Sind Geldgeschenke legitim? Oder nur Ausdruck der eigenen Ideenlosigkeit?
Sie sind je nach Beziehung legitim: Wenn die Oma oder der Opa Geldgeschenke geben, kommt das häufig bei den Enkeln auch sehr gut an. Schön finde ich, wenn die dann gekauften Sachen auch als Geschenk der Großeltern gesehen werden. Zwischen Freunden oder Partnern finde ich Geldgeschenke unpassend, es sei denn, der legitime Wunsch besteht, sich mit „kollektiven Geschenken“ einen größeren Wunsch erfüllen zu wollen.
Aber entzaubert man damit nicht den Akt des Packerlaufmachens?
Die Freude des Packerlaufmachens muss auch bei Geldgeschenken nicht vernachlässigt werden, wenn beispielsweise Geldscheine entsprechend verpackt oder als Dekoration auf einem Geschenkbaum „aufgerollt hängen“.

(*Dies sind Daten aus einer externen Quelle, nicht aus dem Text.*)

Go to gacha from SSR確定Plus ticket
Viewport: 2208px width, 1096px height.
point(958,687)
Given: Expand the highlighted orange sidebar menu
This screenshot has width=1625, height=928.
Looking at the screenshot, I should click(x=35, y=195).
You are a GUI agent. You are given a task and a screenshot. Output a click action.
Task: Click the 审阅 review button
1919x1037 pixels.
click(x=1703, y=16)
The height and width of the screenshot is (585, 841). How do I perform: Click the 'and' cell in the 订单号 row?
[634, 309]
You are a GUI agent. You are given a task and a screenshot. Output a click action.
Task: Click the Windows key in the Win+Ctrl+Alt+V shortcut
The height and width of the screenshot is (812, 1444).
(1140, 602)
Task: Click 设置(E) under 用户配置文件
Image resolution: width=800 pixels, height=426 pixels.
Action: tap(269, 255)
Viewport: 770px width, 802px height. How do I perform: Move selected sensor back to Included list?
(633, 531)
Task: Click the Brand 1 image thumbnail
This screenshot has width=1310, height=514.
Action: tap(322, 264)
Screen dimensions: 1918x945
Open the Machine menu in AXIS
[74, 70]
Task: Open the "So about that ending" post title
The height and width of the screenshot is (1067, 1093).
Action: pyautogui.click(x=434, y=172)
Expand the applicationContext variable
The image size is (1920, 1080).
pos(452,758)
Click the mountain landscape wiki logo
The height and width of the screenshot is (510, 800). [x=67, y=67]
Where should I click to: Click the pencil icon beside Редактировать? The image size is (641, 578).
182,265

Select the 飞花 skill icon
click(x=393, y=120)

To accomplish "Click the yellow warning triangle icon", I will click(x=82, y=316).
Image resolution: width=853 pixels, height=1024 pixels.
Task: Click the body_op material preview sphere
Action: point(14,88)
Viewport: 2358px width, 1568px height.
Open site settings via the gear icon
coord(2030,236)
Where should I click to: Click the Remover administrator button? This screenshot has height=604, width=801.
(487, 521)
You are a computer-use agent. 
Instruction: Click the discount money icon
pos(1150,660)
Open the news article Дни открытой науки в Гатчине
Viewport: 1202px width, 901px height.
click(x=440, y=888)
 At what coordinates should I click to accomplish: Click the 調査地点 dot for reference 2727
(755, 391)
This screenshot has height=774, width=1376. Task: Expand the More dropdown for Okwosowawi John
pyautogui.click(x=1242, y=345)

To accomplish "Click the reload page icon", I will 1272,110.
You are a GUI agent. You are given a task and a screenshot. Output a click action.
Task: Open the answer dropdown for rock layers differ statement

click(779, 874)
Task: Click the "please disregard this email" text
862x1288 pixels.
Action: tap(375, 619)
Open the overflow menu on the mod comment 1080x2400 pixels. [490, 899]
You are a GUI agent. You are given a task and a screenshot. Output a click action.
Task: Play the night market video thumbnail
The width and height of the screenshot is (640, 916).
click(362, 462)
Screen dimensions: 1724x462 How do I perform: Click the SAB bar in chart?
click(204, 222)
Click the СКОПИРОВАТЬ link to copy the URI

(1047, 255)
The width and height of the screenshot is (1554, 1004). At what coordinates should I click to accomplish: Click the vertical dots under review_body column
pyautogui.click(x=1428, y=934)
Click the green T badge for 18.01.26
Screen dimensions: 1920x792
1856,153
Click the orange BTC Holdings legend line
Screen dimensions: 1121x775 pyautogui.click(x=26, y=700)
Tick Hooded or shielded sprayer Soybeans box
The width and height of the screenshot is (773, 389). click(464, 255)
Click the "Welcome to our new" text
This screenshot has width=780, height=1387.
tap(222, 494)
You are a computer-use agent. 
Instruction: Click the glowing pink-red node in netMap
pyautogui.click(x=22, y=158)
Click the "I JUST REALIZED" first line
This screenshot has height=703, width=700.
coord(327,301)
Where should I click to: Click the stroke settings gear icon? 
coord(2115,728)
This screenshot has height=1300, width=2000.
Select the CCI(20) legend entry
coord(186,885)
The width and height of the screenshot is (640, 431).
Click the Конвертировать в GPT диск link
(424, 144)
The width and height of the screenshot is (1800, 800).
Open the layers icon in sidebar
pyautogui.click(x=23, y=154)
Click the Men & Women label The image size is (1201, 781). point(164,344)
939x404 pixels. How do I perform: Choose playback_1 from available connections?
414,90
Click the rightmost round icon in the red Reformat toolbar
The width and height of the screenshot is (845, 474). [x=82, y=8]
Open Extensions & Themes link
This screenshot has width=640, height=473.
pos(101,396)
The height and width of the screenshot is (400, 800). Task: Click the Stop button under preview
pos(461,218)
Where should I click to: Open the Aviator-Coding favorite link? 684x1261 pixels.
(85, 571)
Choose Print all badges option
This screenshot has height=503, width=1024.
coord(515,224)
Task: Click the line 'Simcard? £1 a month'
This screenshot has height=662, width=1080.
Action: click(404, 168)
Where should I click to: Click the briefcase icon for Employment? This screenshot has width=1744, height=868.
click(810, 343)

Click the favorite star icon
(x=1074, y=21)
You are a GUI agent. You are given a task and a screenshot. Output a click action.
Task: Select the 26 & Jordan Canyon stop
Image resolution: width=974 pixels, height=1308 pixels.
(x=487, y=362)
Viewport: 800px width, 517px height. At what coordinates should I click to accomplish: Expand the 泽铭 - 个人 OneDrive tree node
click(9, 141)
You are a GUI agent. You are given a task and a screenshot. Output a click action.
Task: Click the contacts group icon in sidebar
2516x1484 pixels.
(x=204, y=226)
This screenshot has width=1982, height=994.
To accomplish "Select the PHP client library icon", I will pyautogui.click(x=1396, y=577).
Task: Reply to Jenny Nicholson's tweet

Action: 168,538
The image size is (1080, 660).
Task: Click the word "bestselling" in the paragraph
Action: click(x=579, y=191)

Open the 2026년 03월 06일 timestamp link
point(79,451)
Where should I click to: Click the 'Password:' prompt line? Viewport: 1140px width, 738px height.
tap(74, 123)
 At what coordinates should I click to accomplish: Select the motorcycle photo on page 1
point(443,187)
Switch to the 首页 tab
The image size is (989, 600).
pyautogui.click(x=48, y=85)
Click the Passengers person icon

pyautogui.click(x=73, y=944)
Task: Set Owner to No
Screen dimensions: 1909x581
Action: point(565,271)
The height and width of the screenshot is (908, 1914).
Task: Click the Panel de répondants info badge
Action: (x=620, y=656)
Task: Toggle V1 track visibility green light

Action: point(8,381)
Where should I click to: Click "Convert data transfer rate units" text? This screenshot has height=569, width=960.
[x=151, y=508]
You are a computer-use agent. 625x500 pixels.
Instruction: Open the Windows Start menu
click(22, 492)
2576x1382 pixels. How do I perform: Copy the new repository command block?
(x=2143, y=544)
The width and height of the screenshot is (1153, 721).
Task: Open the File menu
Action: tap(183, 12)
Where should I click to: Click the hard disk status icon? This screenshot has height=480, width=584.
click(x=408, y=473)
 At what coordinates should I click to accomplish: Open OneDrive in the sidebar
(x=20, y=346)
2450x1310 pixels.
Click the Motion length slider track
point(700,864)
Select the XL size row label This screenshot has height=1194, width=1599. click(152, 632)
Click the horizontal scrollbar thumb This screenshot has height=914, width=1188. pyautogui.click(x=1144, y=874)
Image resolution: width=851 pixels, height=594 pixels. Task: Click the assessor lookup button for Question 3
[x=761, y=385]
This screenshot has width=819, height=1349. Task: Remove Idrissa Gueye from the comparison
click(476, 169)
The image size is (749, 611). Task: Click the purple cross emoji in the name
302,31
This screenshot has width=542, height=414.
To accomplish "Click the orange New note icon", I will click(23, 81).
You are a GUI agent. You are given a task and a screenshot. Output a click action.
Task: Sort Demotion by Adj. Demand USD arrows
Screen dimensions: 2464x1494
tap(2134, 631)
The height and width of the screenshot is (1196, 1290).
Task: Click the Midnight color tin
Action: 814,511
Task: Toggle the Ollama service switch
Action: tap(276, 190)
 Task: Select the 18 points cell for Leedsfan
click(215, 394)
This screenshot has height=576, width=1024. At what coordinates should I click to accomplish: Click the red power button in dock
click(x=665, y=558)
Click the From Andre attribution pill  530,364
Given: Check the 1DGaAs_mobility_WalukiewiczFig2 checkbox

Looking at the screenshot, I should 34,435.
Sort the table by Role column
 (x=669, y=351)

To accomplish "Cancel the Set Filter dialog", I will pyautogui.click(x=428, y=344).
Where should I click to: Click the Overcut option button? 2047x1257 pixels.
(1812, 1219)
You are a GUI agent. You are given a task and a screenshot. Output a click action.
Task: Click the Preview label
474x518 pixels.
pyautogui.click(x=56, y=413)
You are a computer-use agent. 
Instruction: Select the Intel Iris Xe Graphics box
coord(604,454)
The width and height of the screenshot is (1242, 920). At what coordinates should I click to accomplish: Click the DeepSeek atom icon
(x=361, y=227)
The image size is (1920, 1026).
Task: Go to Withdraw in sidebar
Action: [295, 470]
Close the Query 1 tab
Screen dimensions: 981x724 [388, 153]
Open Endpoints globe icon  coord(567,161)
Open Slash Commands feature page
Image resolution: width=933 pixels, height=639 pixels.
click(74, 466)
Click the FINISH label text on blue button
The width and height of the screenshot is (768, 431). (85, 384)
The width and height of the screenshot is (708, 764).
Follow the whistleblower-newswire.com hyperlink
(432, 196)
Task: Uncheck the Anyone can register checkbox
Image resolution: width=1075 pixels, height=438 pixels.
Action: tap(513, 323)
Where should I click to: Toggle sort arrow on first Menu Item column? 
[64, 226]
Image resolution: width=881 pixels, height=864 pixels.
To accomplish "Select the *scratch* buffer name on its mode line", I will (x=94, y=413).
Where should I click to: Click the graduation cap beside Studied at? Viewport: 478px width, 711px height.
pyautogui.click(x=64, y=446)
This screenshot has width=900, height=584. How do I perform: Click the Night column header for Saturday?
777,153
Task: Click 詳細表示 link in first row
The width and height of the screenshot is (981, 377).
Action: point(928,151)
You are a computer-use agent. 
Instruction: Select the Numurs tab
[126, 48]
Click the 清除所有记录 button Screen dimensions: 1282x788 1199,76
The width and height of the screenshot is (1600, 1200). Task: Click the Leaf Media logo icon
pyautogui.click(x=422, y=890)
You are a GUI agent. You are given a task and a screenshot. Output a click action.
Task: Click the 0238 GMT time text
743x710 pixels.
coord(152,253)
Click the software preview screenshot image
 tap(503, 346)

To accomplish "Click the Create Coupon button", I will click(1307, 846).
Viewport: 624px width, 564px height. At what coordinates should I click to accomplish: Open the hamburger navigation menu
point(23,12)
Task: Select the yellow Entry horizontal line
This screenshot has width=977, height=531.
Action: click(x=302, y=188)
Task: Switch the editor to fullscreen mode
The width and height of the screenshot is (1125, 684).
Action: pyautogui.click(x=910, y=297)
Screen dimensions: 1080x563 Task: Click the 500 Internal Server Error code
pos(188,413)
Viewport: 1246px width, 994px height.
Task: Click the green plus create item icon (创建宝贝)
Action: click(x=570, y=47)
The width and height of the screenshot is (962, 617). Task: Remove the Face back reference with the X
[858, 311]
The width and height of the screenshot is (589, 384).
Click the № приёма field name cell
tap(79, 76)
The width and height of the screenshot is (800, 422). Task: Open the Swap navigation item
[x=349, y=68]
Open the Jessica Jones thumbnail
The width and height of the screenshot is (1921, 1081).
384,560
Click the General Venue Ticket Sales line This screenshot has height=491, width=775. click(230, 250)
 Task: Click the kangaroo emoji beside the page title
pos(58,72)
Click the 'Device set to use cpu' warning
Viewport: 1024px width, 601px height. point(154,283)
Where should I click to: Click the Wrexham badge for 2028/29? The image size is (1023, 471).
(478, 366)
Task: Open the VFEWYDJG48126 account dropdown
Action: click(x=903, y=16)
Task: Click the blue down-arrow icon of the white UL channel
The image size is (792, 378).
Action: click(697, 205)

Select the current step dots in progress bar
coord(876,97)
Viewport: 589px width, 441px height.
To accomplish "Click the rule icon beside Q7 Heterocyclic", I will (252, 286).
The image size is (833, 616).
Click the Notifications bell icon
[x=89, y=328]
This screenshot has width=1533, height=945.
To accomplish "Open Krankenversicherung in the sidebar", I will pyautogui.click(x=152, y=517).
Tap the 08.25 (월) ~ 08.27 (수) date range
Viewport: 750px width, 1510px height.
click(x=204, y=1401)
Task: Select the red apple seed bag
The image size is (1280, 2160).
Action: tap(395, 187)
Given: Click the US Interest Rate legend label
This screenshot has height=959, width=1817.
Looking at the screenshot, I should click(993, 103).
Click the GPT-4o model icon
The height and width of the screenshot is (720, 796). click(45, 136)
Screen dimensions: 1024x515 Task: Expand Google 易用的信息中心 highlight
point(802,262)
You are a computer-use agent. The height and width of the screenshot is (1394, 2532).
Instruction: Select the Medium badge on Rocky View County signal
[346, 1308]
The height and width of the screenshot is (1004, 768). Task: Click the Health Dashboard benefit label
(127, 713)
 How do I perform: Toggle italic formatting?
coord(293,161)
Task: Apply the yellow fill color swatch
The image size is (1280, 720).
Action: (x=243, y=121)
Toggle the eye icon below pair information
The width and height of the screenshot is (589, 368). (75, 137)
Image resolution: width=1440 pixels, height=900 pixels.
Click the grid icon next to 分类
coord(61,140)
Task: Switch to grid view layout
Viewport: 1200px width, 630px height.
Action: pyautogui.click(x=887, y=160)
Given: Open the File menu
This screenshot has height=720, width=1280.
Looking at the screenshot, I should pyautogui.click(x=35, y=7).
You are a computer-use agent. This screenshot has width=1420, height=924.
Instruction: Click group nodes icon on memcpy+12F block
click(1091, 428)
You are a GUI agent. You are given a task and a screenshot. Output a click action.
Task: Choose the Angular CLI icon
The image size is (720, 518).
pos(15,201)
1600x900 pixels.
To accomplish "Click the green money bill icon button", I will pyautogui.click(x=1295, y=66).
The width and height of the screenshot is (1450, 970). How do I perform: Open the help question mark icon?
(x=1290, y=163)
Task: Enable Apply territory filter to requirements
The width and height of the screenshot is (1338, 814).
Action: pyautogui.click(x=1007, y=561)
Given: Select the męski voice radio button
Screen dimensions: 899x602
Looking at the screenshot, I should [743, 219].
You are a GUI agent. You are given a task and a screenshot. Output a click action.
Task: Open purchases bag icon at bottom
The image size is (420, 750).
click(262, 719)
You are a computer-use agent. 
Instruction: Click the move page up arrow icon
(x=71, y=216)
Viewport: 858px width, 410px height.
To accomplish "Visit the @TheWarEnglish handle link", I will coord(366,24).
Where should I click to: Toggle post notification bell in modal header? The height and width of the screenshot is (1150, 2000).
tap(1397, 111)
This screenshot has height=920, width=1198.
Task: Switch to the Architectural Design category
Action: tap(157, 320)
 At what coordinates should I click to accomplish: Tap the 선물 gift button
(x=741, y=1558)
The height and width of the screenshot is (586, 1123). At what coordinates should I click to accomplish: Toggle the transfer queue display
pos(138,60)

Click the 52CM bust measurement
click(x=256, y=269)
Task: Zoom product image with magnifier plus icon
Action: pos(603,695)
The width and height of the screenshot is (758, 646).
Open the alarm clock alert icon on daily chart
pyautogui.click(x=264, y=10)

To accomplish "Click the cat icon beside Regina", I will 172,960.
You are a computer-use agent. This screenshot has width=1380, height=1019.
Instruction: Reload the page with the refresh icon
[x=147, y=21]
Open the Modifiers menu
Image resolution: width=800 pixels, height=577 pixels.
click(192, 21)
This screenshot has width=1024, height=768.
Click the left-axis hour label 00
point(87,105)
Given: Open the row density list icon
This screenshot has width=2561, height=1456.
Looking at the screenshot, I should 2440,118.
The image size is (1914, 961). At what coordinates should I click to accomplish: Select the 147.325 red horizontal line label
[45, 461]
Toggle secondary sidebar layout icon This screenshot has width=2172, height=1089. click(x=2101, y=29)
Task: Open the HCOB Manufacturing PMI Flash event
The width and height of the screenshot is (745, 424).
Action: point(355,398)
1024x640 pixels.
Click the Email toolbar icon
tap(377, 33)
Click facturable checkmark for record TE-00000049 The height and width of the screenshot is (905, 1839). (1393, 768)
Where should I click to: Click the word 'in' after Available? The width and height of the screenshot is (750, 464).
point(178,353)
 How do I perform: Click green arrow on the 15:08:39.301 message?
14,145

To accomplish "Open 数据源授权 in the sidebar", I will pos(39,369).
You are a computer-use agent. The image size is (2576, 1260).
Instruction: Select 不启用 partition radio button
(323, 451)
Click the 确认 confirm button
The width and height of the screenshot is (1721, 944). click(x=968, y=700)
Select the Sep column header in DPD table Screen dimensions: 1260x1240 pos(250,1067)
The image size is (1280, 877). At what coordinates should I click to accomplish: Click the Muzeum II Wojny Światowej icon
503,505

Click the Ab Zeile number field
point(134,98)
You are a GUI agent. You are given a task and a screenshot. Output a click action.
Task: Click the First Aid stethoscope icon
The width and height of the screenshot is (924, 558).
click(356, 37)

Warum verpackt man Geschenke eigentlich?
Auch die Verpackung tut ihre Wirkung, unterstreicht die Aufmerksamkeit, soll ästhetisch wirken und trägt zur Überraschung bei.
Für Zuwendungen im Geschäftsbereich gelten Compliance-Regeln: eine notwendige Reaktion auf Maßlosigkeit und Missbrauch?
Tatsächlich kann hinter der freundlichen Geste des Schenkens auch die Agenda stehen, sich Entgegenkommen zu erkaufen. Dies schränkt die Autonomie des Beschenkten ein und reicht bis zur Bestechung. In diesem Fall können Geschenke den Handlungsspielraum der Beschenkten einengen, deren Autonomie einschränken und zu korruptem Handeln drängen.